Ce double système d’apprentissage pourrait expliquer pourquoi il est si ardu de se libérer de certaines habitudes, notamment lorsqu’elles ont été répétées pendant des années. Selon les auteurs, la substitution progressive par une autre action – répétée elle aussi – pourrait être la clé. Remplacer systématiquement la cigarette par un chewing-gum à la nicotine, par exemple, mobiliserait le système APE pour établir une nouvelle habitude qui supplante l’ancienne.
« Maintenant que l’on sait que ce second système existe, nous disposons d’un cadre scientifique pour concevoir de nouvelles approches thérapeutiques ciblant les habitudes néfastes », souligne Marcus Stephenson-Jones. « Jusqu’ici, la majorité des recherches sur les addictions ou les compulsions se concentraient sur le noyau accumbens. Nos travaux réorientent l’attention vers d’autres régions du cerveau, comme la queue du striatum, qui pourraient s’avérer décisives », conclut-il.
Un système par défaut libérant plus de ressources
L’un des apports majeurs de ce nouveau système serait de permettre un stockage plus économique de l’information. En évitant une comparaison constante entre plusieurs options, le cerveau pourrait consacrer ses ressources cognitives à des décisions plus complexes.

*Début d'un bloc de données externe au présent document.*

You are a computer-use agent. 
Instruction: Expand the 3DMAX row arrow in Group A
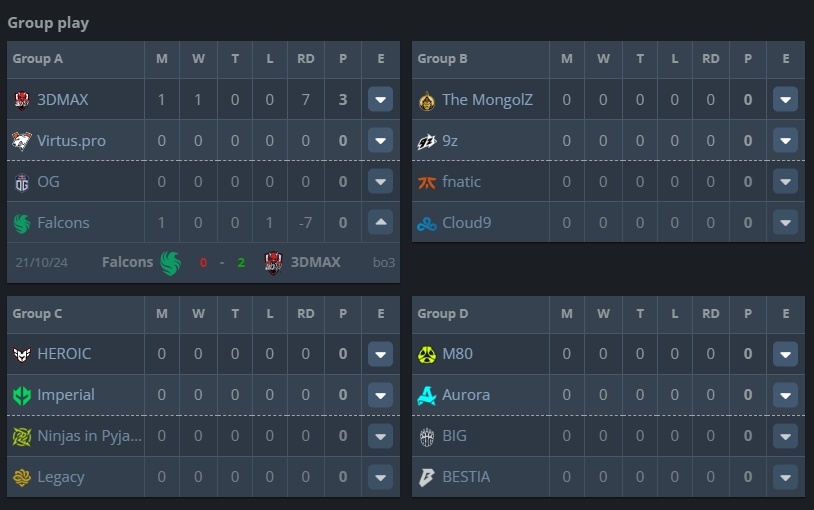tap(381, 100)
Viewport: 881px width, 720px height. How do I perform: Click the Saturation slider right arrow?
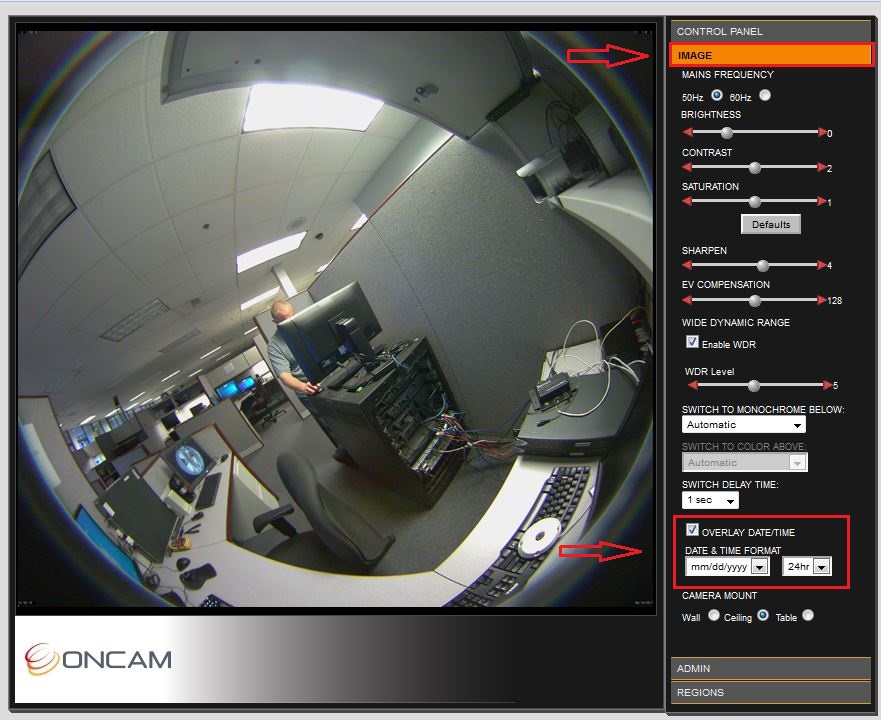point(821,201)
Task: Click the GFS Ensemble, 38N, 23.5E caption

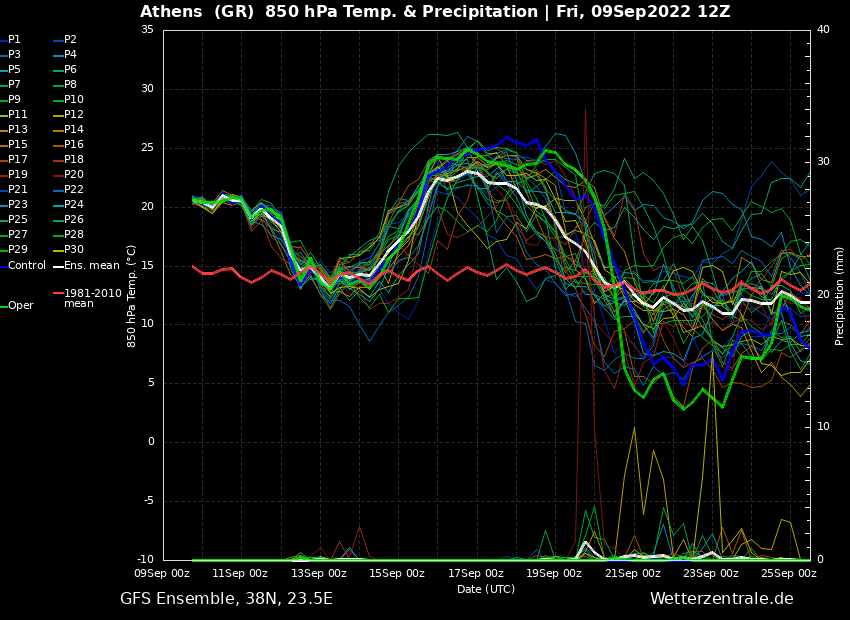Action: click(226, 599)
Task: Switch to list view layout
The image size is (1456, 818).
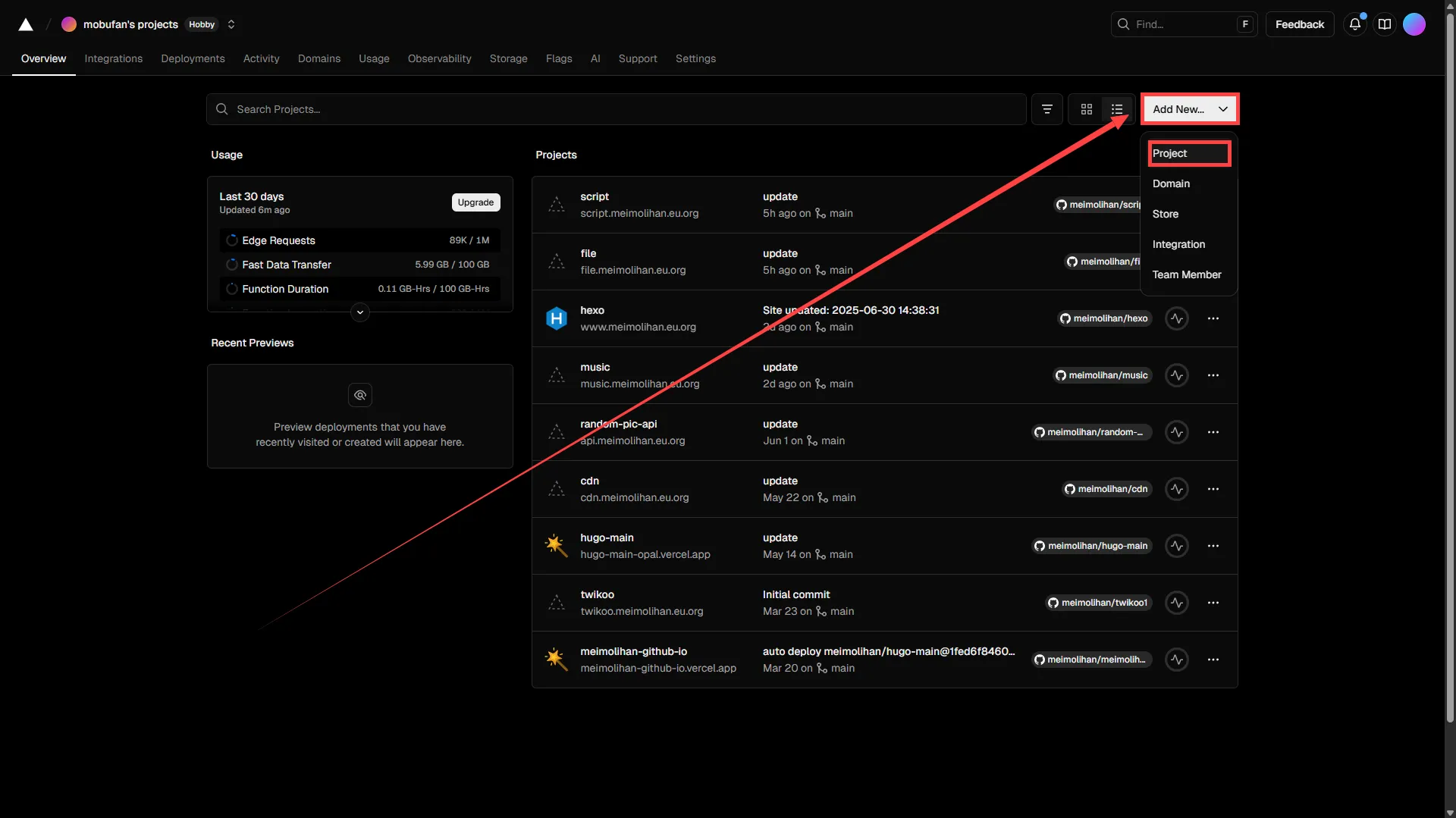Action: 1117,109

« Ce système par défaut permettrait de dégager de la bande passante cognitive, utile pour d’autres processus décisionnels fondés sur la valeur », avance Marcus Stephenson-Jones. Un exemple concret : après avoir appris à conduire, l’automobiliste peut se concentrer sur une conversation sans avoir à penser à chaque geste technique. L’équipe prévoit désormais d’étudier plus en détail la manière dont les systèmes APE et RPE interagissent, et comment chacun contribue à différents types d’apprentissage.